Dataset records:
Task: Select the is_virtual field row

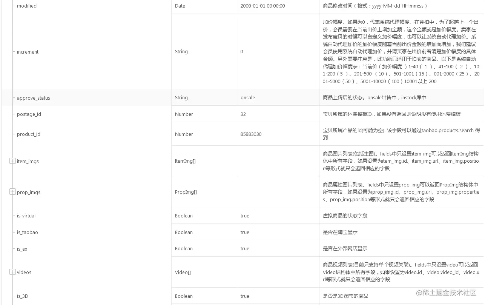Action: coord(26,216)
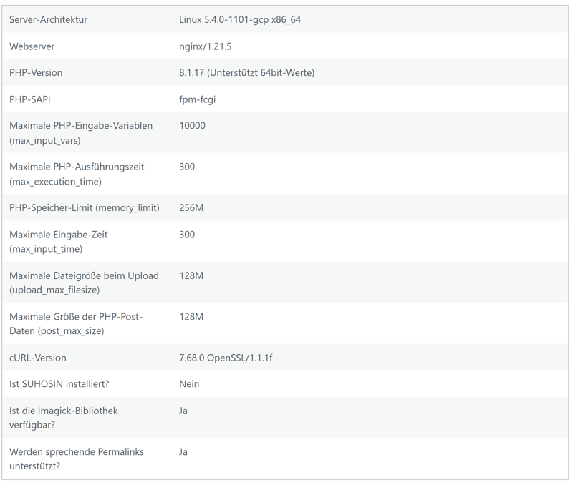Viewport: 573px width, 485px height.
Task: Click the max_execution_time value 300
Action: coord(187,167)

- **STATED GOAL**
Pull out every line of the data above that contains the string "Task", matching case exactly.

- **RESPONSE**
Task: Select the is_virtual field row
Task: Click the max_execution_time value 300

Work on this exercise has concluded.